CAP payments should support farms that fulfill one or more of these criteria:

  • Put in place measures to transition towards fewer numbers of animals, thereby reducing emissions of pollutants such as methane and ammonia
  • Raise animals in ecologically managed extensive systems
  • Minimise – and where possible eliminate – antibiotic use, and abandon antibiotics which are also used to treat humans, to lower the risk of creating resistant bacteria

3. Increase support for ecological production of fruit and vegetables 

Despite globally producing 14 percent of greenhouse gas emissions, the livestock sector receives substantial CAP support, both directly and via payments towards the cultivation of feed crops. Instead, the CAP should preferentially pay for:

  • Ecological production of fruit, vegetables and legumes for direct human consumption 
  • The promotion of healthy diets, e.g. by strengthening the EU-wide school fruit and vegetables scheme and implementing campaigns on alternatives to meat 

4. Tighten the environmental conditions that farmers must abide by to receive CAP subsidies 

The European Commission announced it would strengthen the environmental conditions that  farmers have to abide by before they qualify for CAP subsidies. However, effective ‘conditionality’ must cover compliance with all EU environmental protection laws, including laws protecting our water from pollution, limiting harmful emissions, managing the use of pesticides and protecting wildlife and their habitats. Only then can ‘enhanced conditionality’ be effective in reducing the environmental damage caused by farming.  

5. Make it mandatory for countries to reach all health, climate and environmental CAP goals

The European Commission has proposed nine overarching goals that EU countries may pursue with their national CAP plans. Four of them concern health, climate and the environment. It should not be left up to governments to pick and choose from these nine goals. Countries must at least comply at least with the health, climate and environment goals.
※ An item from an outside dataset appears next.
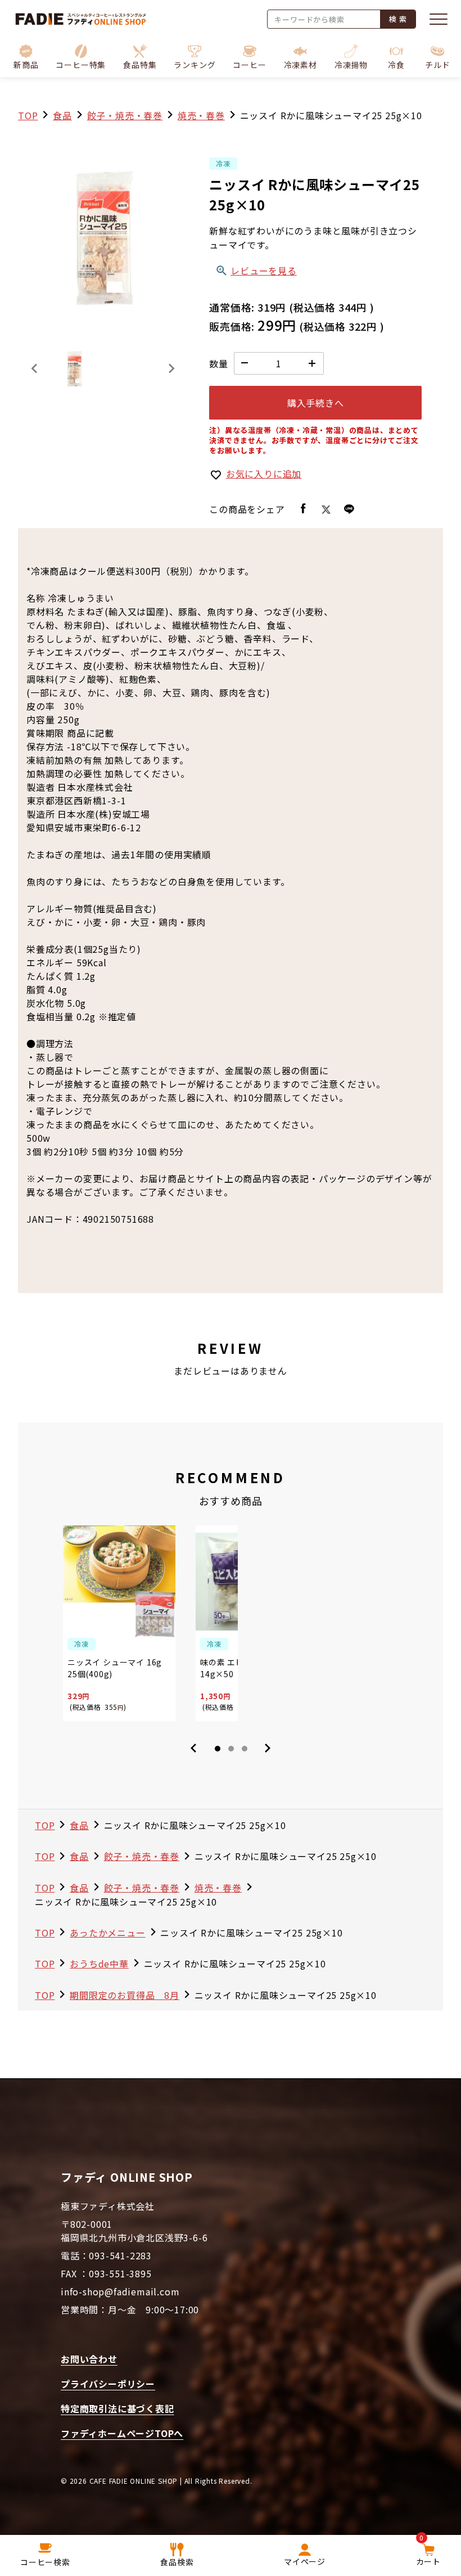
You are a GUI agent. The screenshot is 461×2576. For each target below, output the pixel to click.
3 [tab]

6. Strengthen current environmental measures in the future CAP

The European Commission wants to increase environmental protection in the CAP. Yet, its new budget proposal cuts by a quarter the money available for  ‘rural development’ – which historically delivered the best health and environmental action. The amount of money dedicated to rural development, and in particular to ecological farming, organic farming and ‘high nature value farming’, must be substantially increased.

7. Dedicate at least 50 per cent of CAP subsidies to health, climate and environmental protection 

Currently, CAP direct payments go to farmers regardless of whether they help or harm human health or the environment. These payments have a very poor environmental and health performance record. The new CAP should require that at least 50 per cent of these direct payments must be spent on health and environmental protection. 

8. Support small-scale sustainable farmers rather than the expansion of industrial agriculture

Public money should promote diversity in the fields and on the plate. Yet, between 2005 and 2013, a quarter of Europe’s farms (3.5 million businesses) were forced to close. The remaining farms have continuously expanded, thanks also to CAP funding benefiting intensive agriculture. Instead, the new CAP must support small farms engaged in or transitioning towards ecological farming by:

  • Setting a cap on the level of subsidies a single beneficiary can get, to effectively limit the amount received by larger and industrial farms
  • Adopting a ‘degressive’ payment scheme, providing more money for the first hectares and the first animals a farm owns 

Farming must protect public health and the environment. It must provide nutritious food while improving farmers’ livelihoods, and it must ensure a high standard of animal welfare. It is important that decision-makers focused on our health and the environment have an equal say in the decisions on CAP reform. Why? Because the CAP has impacts way beyond agriculture alone. It shapes the way we eat and impacts our health and the health of our planet. It is time for the CAP to change.